I have a problem with this...I can not figure out how to solve it..! can you help me? thank you!!
Show that if $A(t)$ is partitioned as
$$ A(t) = \begin{pmatrix} A_{11}(t) & A_{12}(t) \\ 0 & A_{22}(t) & \\ \end{pmatrix}, $$
where $A_{11}(t)$ and $A_{22}(t)$ are square, then F(t,tau) is the transition matrix of the system such that:
$$ F(t,\tau) = \begin{pmatrix} F_{11}(t,\tau) & F_{12}(t,\tau) \\ 0 & F_{22}(t,\tau) & \\ \end{pmatrix}, $$
where
$$ \frac{\partial}{\partial t}F_{jj}(t,\tau)= A_{jj}(t)F_{jj}(t,\tau), \: j=1,2 $$
Can you find an expression for $F_{12}(t,\tau)$ in terms of $F_{11}(t,\tau)$ and $F_{22}(t,\tau)$?
We can write the dynamical equations as follows:
$\begin{align*} \dot{x}_1 (t) &= A_{11}(t) x_1(t) + A_{12}(t) x_2(t) \\ \dot{x}_2 (t) &= A_{22}(t) x_2(t) \end{align*}$
Then we can write the following solutions:
$\begin{align*} x_2(t) &= F_{22}(t, t_0) x_2(0) \\ x_1(t) &= F_{11}(t, t_0) x_1(0) + \int_{t_0}^t F_{11}(t, \tau) A_{12}(\tau) x_2(\tau) d\tau\\ &= F_{11}(t, t_0) x_1(0) + \left( \int_{t_0}^t F_{11}(t, \tau) A_{12}(\tau)F_{22}(\tau, t_0) d\tau \right) x_2(0) \end{align*}$
Remember the solutions to the linear differential equations.
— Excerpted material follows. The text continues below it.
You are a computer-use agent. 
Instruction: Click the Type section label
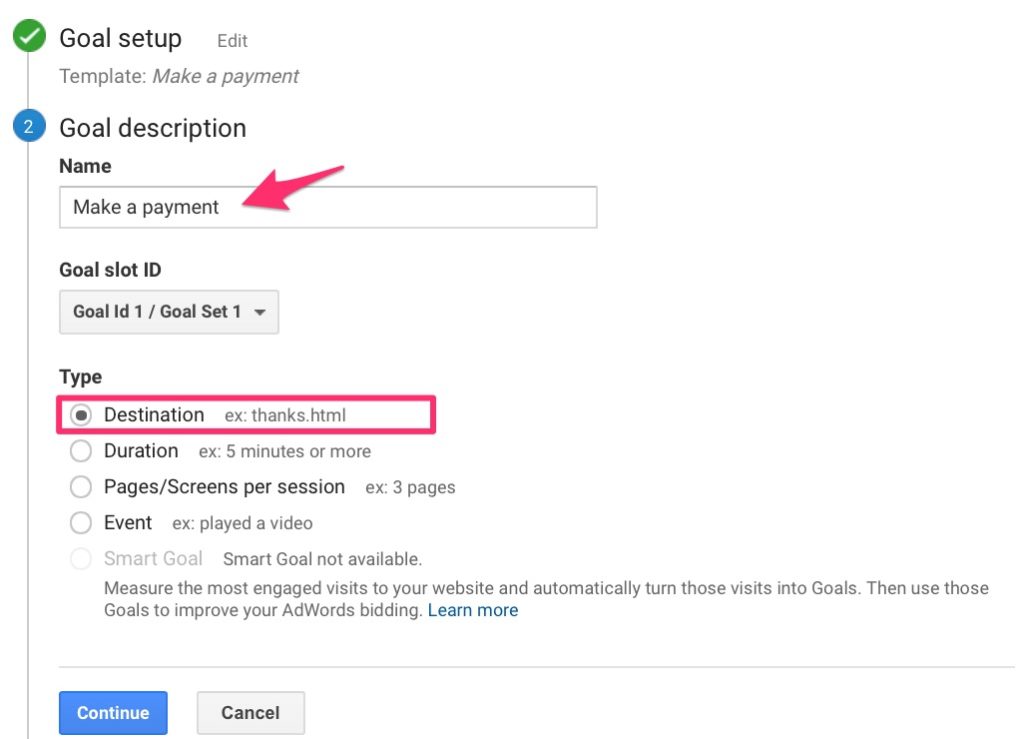click(79, 377)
Then we can write the following:
$\begin{pmatrix} x_1(t) \\ x_2(t) \end{pmatrix} = \begin{pmatrix} F_{11}(t, t_0) & F_{12}(t, t_0) \\ 0 & F_{22}(t, t_0) \end{pmatrix} \begin{pmatrix} x_1(t_0) \\ x_2(t_0) \end{pmatrix}$
where
$\displaystyle F_{12}(t, t_0) = \int_{t_0}^t F_{11}(t, \tau) A_{12}(\tau)F_{22}(\tau, t_0) d\tau$
Hence, $F(t, t_0)$ is the solution of the original dynamical equation and $F_{jj}(t, \tau)$ is defined as in the question.